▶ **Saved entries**
== Segment start ==

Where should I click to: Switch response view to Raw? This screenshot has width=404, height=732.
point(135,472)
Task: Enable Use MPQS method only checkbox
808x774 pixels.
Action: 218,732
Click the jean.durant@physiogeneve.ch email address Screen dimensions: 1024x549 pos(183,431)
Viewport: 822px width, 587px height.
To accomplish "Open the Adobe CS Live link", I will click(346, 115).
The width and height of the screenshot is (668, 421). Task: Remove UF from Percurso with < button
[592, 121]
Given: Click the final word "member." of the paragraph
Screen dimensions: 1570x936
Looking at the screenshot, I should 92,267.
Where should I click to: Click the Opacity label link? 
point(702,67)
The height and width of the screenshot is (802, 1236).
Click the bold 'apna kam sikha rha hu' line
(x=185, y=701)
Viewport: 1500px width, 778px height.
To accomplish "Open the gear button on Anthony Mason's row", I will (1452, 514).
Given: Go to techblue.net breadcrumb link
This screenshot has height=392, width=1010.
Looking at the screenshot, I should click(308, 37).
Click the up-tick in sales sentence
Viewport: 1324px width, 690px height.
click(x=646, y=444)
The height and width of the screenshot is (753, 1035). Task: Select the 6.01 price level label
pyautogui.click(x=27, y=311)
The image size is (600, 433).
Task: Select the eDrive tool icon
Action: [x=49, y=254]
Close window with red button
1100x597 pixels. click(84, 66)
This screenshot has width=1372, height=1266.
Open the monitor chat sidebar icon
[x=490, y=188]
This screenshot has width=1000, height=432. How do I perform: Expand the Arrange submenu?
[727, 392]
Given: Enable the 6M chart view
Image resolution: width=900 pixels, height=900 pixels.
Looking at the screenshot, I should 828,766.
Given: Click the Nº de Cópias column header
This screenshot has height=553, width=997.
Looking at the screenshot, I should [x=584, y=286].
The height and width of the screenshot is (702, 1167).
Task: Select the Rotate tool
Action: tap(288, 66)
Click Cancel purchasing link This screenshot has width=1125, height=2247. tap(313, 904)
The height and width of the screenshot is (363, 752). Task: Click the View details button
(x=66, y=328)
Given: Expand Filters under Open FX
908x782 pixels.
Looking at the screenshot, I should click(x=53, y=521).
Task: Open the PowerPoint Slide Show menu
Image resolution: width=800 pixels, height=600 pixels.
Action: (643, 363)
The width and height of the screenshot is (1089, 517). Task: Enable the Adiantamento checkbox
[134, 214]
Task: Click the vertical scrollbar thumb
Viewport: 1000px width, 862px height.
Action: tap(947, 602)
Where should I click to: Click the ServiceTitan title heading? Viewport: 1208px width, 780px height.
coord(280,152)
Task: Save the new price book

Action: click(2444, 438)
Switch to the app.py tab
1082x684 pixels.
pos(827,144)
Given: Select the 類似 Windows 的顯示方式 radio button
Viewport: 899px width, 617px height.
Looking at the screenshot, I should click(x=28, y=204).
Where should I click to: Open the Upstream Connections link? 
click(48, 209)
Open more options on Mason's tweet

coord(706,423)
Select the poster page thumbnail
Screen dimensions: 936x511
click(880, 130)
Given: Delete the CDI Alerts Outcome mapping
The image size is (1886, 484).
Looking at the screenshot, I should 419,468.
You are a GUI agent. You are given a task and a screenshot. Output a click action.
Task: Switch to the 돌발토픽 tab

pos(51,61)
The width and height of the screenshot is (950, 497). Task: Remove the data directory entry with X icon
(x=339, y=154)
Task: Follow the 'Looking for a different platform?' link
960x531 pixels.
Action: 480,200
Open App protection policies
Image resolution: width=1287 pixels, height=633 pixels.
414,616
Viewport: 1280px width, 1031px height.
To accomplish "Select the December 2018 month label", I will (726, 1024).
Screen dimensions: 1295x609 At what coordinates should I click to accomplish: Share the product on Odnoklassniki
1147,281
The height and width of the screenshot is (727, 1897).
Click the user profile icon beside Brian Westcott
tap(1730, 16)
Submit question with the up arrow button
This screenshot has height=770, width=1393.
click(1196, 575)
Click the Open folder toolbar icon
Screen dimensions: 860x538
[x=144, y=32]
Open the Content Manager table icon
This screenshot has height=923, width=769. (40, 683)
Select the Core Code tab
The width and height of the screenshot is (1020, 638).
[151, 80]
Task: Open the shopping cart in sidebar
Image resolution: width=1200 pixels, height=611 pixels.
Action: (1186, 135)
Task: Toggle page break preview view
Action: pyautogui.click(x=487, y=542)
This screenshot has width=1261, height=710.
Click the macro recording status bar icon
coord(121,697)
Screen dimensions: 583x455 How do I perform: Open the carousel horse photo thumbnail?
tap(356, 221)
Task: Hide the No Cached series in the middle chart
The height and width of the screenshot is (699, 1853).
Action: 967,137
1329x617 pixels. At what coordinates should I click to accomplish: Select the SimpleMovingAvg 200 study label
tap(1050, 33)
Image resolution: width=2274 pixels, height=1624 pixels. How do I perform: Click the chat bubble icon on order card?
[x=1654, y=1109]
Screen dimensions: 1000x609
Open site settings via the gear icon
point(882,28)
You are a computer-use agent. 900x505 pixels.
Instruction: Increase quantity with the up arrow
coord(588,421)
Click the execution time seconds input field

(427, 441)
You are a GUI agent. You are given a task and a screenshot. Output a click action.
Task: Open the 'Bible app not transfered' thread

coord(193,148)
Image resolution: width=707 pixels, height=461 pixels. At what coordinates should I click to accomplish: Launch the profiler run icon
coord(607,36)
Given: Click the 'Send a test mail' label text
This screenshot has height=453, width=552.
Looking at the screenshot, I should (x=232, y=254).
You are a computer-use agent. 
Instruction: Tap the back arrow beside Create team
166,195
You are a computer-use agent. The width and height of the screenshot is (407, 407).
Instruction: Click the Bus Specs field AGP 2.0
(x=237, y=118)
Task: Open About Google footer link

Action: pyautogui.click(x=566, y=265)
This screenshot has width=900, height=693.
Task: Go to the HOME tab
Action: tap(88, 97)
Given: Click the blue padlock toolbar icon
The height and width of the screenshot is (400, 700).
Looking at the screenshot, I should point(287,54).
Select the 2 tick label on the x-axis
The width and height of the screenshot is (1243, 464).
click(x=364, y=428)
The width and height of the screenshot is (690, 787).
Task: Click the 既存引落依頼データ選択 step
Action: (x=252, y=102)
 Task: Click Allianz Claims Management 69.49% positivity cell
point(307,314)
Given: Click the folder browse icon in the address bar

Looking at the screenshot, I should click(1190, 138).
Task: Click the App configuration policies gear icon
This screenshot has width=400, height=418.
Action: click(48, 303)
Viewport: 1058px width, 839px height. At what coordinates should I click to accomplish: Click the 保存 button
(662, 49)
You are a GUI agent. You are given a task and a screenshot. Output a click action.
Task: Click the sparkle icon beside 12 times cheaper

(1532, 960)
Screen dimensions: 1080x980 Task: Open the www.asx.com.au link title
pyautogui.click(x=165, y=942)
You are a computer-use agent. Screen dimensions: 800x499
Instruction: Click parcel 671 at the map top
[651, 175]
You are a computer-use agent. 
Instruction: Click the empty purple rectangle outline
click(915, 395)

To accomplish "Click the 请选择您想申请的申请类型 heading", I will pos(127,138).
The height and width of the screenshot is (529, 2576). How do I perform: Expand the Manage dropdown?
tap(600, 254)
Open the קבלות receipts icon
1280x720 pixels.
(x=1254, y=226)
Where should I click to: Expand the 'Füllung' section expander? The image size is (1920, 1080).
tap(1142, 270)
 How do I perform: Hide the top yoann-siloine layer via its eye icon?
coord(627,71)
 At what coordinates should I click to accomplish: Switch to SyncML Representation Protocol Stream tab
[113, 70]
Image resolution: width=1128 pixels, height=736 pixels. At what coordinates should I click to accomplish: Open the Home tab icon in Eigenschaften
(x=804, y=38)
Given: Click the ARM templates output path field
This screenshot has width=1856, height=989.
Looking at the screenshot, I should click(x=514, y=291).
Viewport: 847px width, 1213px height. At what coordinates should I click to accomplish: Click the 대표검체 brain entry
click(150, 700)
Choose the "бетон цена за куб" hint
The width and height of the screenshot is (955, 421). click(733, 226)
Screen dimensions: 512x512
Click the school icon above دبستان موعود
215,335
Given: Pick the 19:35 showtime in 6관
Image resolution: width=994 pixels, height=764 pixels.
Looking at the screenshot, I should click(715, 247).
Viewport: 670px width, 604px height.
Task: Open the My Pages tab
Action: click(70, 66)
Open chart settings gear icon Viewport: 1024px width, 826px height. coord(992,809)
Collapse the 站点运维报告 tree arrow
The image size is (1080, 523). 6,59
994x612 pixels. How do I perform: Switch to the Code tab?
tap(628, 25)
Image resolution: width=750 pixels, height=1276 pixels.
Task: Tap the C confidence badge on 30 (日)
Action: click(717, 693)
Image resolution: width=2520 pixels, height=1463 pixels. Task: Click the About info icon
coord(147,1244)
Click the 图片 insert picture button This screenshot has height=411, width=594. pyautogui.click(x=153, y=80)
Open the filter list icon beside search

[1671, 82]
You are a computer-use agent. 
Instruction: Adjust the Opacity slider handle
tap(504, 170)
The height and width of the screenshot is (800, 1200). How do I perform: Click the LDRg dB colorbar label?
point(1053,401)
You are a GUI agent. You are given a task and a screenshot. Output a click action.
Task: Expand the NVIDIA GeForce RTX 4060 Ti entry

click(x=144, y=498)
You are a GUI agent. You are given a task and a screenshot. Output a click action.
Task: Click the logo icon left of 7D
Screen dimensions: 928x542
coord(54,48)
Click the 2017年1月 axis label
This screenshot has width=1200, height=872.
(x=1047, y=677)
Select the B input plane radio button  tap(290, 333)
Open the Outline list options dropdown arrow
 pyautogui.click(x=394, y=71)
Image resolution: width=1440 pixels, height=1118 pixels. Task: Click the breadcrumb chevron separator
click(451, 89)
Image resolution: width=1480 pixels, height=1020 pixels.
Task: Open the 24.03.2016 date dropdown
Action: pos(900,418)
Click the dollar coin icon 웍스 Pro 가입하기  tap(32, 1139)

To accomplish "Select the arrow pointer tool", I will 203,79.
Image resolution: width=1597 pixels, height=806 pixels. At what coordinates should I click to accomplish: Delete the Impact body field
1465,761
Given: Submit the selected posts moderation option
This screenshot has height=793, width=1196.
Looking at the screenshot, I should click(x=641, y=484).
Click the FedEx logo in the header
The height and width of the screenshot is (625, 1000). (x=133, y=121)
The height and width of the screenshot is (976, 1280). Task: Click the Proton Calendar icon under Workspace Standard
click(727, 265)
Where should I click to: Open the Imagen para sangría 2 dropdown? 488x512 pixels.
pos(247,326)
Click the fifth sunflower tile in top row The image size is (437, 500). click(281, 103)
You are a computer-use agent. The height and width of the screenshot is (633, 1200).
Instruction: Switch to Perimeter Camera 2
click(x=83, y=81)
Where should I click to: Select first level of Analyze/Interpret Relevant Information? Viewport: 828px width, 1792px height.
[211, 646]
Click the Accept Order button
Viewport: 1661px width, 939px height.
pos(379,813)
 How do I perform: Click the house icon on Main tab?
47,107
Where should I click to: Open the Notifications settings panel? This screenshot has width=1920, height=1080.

== Segment end ==

▶ **What you should do**
Exact duplication is required for the lines above, from the line that contains "Screen dimensions: 1000x609" to the line that contains "Select the 2 tick label on the x-axis", inclusive; omit all others.

▶ **Finished exercise**
Screen dimensions: 1000x609
Open site settings via the gear icon
point(882,28)
You are a computer-use agent. 900x505 pixels.
Instruction: Increase quantity with the up arrow
coord(588,421)
Click the execution time seconds input field

(427, 441)
You are a GUI agent. You are given a task and a screenshot. Output a click action.
Task: Open the 'Bible app not transfered' thread

coord(193,148)
Image resolution: width=707 pixels, height=461 pixels. At what coordinates should I click to accomplish: Launch the profiler run icon
coord(607,36)
Given: Click the 'Send a test mail' label text
This screenshot has height=453, width=552.
Looking at the screenshot, I should (x=232, y=254).
You are a computer-use agent. 
Instruction: Tap the back arrow beside Create team
166,195
You are a computer-use agent. The width and height of the screenshot is (407, 407).
Instruction: Click the Bus Specs field AGP 2.0
(x=237, y=118)
Task: Open About Google footer link

Action: pyautogui.click(x=566, y=265)
This screenshot has width=900, height=693.
Task: Go to the HOME tab
Action: tap(88, 97)
Given: Click the blue padlock toolbar icon
The height and width of the screenshot is (400, 700).
Looking at the screenshot, I should point(287,54).
Select the 2 tick label on the x-axis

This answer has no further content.